„Endlich Führungskraft!“ – das neue Büro ist bezogen, den Mitarbeitern wurde man ebenso schon vorgestellt. Ein angenehmes, repräsentatives Ambiente, eine fähige Assistenz, schöne Aufgaben und natürlich auch ein besseres Gehalt. Im Grunde alles erreicht, was man sich schon in frühen Studententagen vorgenommen hat.

Wären wir bei Grimms Märchen, käme jetzt der schöne Satz „Und wenn sie nicht gestorben sind …“ – doch so einfach geht das im realen Leben leider nicht. Ebensowenig wie die Hochzeit das Ende der Geschichte darstellt, ist die Beförderung das Ende der Karriere. Jetzt geht’s erst so richtig los.

„Eine Karriere lässt sich heute nicht mehr so einfach planen wie früher“, kann man häufig hören. Obwohl es sich kaum so plakativ sagen lässt, ist an diesem Satz durchaus etwas dran. Unsere Welt hat sich verändert, die Parameter sind andere geworden, die Konkurrenz größer, die Pflichten vielfältiger. Neben der reinen Ausbildung, sei sie akademisch oder nicht, werden noch andere Dinge erwartet: Auslandserfahrung, Mehrsprachigkeit, Teamfähigkeit, soziale Aspekte – um nur einige Beispiele zu nennen.

Führung als Managementkompetenz

Führungskraft und Manager – zwei Begriffe, die oftmals gleichgesetzt werden. Dabei unterscheiden sie sich inhaltlich stark: Führung ist ein Teilbereich des Managements, denn Manager benötigen auch Führungskompetenzen. Unter Managementkompetenzen versteht man Funktionen wie Planung, Organisation und Kontrolle. Schnell wird klar, dass beides einander bedingt, sobald Mitarbeiter im Spiel sind.

Ist das der Fall, werden Führungskompetenzen gefragt. Wer zur Führungskraft aufsteigt, entschwindet oftmals der Expertenebene – er koordiniert diese nunmehr. Dazu ist sein Fachwissen hilfreich, aber nicht mehr allein entscheidend. Dabei gibt es einige Grundregeln zu beachten, um nicht außer Tritt zu kommen. Eine Führungskraft benötigt die Anerkennung ihres Teams, um gute Ergebnisse erzielen zu können. Ein reiner Kommandoton und einzig die Berufung auf den höheren Rang funktionieren nicht einmal beim Militär.

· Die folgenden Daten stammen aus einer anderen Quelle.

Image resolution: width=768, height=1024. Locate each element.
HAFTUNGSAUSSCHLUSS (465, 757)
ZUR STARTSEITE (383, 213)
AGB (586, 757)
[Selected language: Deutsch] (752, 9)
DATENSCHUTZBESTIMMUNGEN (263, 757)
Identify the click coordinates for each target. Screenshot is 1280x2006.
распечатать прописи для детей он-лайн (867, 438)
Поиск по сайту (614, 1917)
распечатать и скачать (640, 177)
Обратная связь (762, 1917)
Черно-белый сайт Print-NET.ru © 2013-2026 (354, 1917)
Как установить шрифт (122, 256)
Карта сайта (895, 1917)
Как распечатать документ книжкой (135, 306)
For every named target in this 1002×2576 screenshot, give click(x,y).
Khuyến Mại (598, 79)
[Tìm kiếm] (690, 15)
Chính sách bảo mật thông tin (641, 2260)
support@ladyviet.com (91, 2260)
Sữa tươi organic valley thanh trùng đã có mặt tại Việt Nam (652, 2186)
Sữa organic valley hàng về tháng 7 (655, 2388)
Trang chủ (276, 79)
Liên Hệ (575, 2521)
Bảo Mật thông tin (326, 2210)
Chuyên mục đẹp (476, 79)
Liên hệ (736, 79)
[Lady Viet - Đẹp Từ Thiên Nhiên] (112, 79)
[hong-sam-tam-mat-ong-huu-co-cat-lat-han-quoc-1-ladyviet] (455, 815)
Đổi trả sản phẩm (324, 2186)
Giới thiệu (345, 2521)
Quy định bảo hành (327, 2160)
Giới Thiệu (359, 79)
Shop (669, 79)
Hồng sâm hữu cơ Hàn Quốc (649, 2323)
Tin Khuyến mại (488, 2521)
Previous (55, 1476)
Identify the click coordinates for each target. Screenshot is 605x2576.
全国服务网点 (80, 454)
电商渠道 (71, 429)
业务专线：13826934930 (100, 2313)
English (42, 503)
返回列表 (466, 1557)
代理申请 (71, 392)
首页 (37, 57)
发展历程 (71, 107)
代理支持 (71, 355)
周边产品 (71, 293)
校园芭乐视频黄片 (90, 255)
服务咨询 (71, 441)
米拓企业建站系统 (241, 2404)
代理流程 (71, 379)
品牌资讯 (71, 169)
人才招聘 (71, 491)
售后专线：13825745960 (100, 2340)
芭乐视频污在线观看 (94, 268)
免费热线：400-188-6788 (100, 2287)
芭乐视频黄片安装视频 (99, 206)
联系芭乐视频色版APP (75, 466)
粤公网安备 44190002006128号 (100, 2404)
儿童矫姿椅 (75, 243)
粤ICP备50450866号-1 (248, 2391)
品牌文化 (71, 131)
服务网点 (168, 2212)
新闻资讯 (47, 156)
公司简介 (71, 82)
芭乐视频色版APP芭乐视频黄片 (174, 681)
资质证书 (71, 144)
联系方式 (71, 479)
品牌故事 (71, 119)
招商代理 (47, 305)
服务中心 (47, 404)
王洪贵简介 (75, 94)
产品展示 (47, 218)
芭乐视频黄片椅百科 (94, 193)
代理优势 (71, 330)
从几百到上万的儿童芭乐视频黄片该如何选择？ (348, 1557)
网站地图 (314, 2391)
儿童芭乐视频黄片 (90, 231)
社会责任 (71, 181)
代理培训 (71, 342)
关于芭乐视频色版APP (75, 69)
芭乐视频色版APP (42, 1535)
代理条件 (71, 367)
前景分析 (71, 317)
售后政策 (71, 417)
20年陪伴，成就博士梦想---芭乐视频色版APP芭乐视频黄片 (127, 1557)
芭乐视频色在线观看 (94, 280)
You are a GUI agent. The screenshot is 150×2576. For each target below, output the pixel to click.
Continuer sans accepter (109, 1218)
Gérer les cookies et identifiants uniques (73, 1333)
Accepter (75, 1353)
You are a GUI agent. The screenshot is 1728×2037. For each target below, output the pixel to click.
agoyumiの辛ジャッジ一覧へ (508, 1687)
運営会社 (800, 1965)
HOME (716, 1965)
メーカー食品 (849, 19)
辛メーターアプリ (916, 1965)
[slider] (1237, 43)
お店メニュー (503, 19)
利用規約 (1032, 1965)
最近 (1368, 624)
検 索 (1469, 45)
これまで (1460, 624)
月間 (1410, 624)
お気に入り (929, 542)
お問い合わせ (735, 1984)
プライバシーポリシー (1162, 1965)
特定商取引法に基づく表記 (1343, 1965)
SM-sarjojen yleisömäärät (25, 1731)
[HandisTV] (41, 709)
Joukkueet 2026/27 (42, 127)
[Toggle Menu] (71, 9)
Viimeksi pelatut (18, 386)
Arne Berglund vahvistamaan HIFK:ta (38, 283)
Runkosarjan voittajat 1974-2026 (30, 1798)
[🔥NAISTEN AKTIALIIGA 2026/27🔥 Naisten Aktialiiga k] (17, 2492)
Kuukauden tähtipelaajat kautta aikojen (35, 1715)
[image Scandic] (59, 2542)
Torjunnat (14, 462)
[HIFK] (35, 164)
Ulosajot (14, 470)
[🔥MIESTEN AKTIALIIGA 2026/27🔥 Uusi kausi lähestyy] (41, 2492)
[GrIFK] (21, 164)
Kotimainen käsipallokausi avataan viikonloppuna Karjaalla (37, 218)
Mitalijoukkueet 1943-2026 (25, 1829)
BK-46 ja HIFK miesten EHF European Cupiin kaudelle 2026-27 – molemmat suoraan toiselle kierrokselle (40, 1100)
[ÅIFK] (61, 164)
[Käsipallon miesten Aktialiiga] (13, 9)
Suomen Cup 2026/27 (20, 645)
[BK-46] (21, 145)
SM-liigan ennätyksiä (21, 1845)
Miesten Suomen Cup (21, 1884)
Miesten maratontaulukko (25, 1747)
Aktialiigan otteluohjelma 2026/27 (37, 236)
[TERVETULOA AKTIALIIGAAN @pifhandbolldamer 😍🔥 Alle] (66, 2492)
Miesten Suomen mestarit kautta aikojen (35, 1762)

Der Schlüssel: Gesundes Führen

Gesund führen ist als Begriff noch relativ jung, inhaltlich aber schon länger bekannt – und eben dieser Inhalt erfährt derzeit eine Art Renaissance. Er beruht auf dem Grundsatz, dass gute Führung eine Kombination von Ergebnisorientierung und Inspiration ist. Das A und O jedes erfolgreichen Unternehmens sind motivierte und leistungswillige Mitarbeiter. Damit es diese gibt, müssen die Führungskräfte für die Förderung und den Erhalt psychischer Gesundheit sorgen.

Dazu gehört an erster Stelle Authentizität. Die Mitarbeiter müssen merken, dass ihr Chef die gesunde Work-Life-Balance ernst meint, weil er es auch vorlebt. Wer mitten in der Nacht Mails schreibt, weckt den Eindruck, er erwarte sich gleiches von der Kollegenschaft. Das ist nicht hilfreich – die Pausen müssen nicht nur in der Weihnachtsansprache, sondern auch im realen Leben existieren.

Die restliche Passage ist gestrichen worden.